The research gave us a starting point for an early version of the form. We worked with the content team to make sure that the information on the website would provide teachers with everything they needed before they booked a trip. We also worked with the museums team throughout the process to make sure that the information was accurate both on the website and on the form.

Using research to design the form

We knew that because the teachers had little time to spend on booking trips, the form had to be as simple as possible, so they could easily book a trip in their spare time or even out of hours when they’re at home.

Our research told us that teachers want to either book a trip based on the venue and word of mouth or book a trip based on the topic they will be studying. So, when we designed the form we decided to include the venue and title of the trip in one question. This way, teachers had a choice between choosing a trip at a venue that they’d previously been to or heard about, or choosing a trip based on the topic.

Testing the form with teachers

Having completed an early version of the form, our next step was to take the prototype out to teachers. We wanted to get their thoughts on the clarity of the questions and the different options they had to choose from. We needed them to be as honest as possible with their feedback, so we gave them a scenario of a trip and asked them to use the form to book it.

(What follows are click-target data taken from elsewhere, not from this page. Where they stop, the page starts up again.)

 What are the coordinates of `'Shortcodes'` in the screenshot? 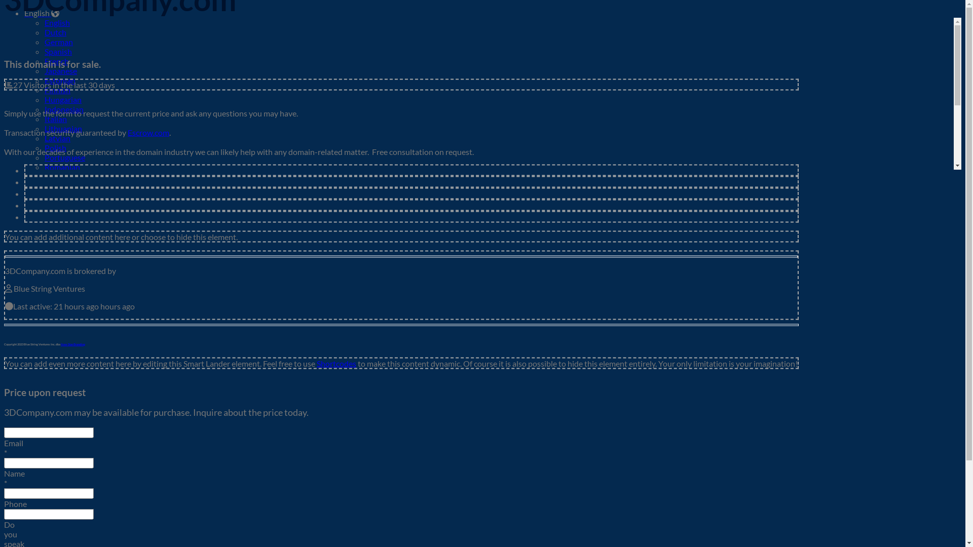 It's located at (336, 362).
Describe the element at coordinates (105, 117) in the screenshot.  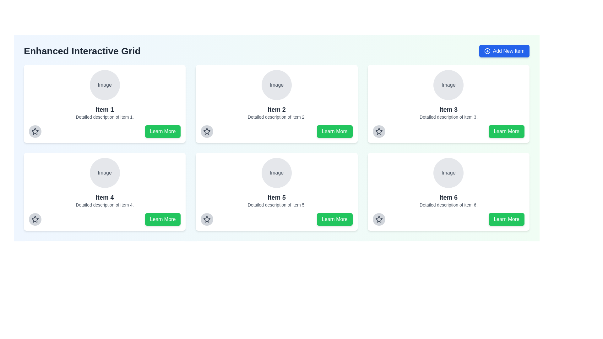
I see `the text block that reads 'Detailed description of item 1.' located at the bottom of the card for 'Item 1', positioned beneath its header and above the 'Learn More' button` at that location.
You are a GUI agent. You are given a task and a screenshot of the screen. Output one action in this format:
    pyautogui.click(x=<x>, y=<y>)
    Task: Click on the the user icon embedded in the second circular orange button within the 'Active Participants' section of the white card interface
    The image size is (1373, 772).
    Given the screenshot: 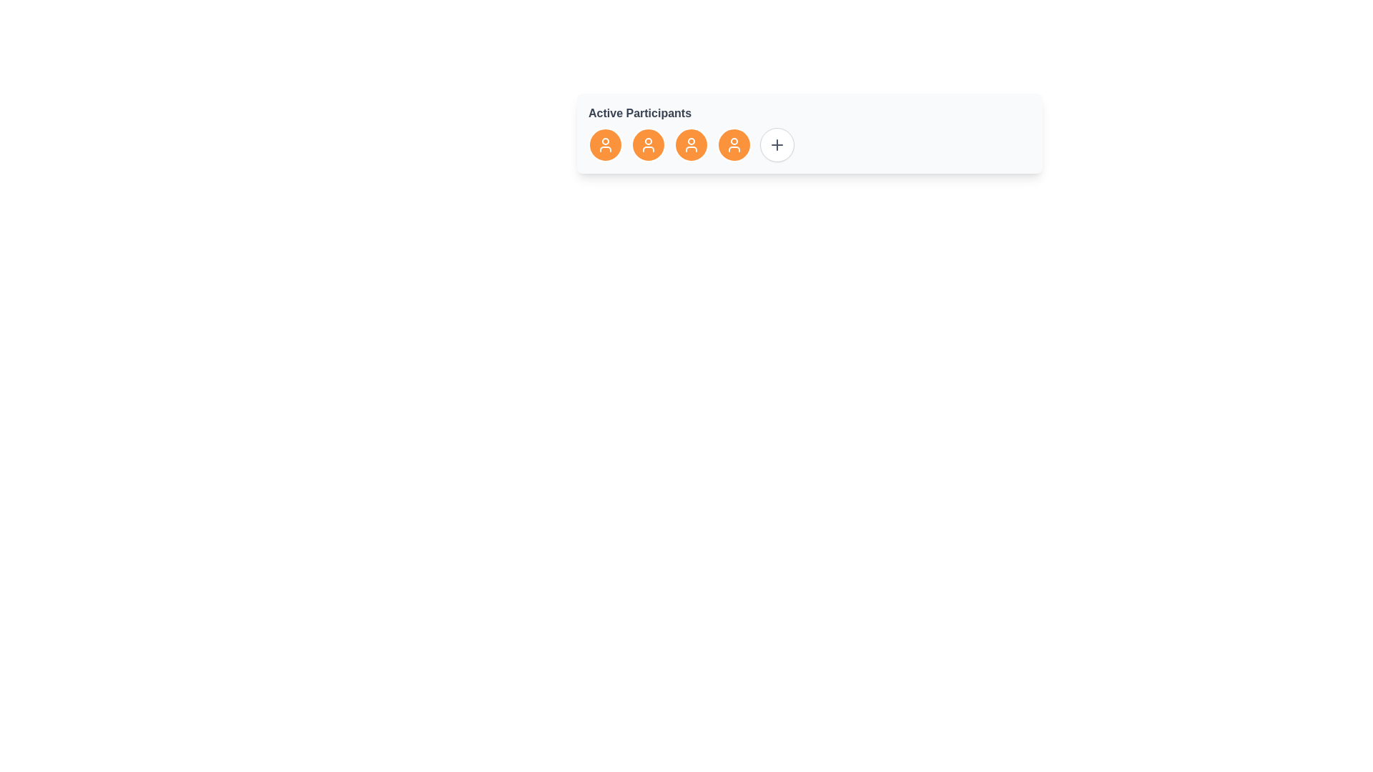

We visited St Thomas’ C of E primary school and tested the form with Samantha and Sarah who gave us really positive feedback, with most of the comments being how quick and easy it was to book a school trip. They liked the fact that they could book a trip in their own time and not just during the museum or attraction’s opening times. They also thought that the questions on the form were self-explanatory and easy to understand.

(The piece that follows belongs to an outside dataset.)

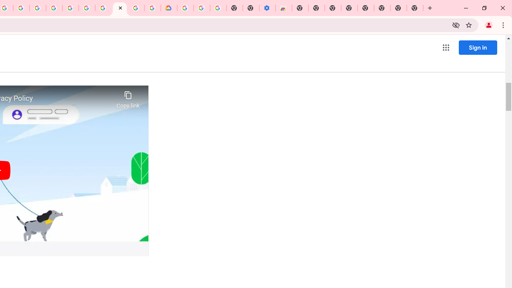 Image resolution: width=512 pixels, height=288 pixels. What do you see at coordinates (267, 8) in the screenshot?
I see `'Settings - Accessibility'` at bounding box center [267, 8].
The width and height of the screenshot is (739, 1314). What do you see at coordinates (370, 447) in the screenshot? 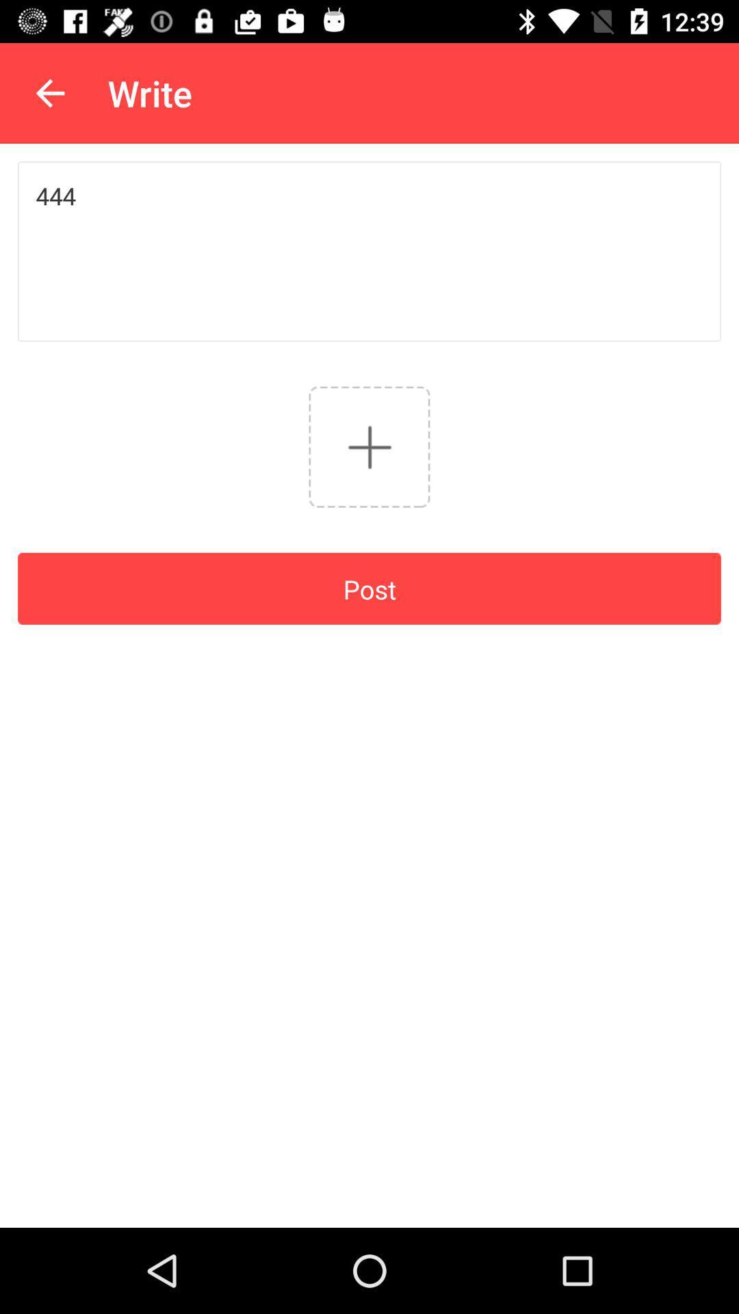
I see `photo` at bounding box center [370, 447].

Feedback helps us to validate our assumptions and gives us ideas on how we can make improvements. When we test, we want to make sure that the product meets users’ needs, so we pay particular attention to observing their behaviour and looking at how they are using it as well as listening to what they’re saying. We also encourage them to ‘think aloud’ and tell us their thoughts about what they’re liking, disliking or things they find confusing.

It was great to find that both teachers found the form easy to use and understood the questions. They also gave us some feedback on adding extra information about what documents they receive when they’ve booked, so this is a great example of how user testing helps us to identify any gaps and make improvements.

We’d like to thank Sarah and Samantha at St Thomas’ C of E primary school for freeing up their time to help us – their feedback has helped us to improve the form and also confirm that what we’ve created meets teachers’ needs.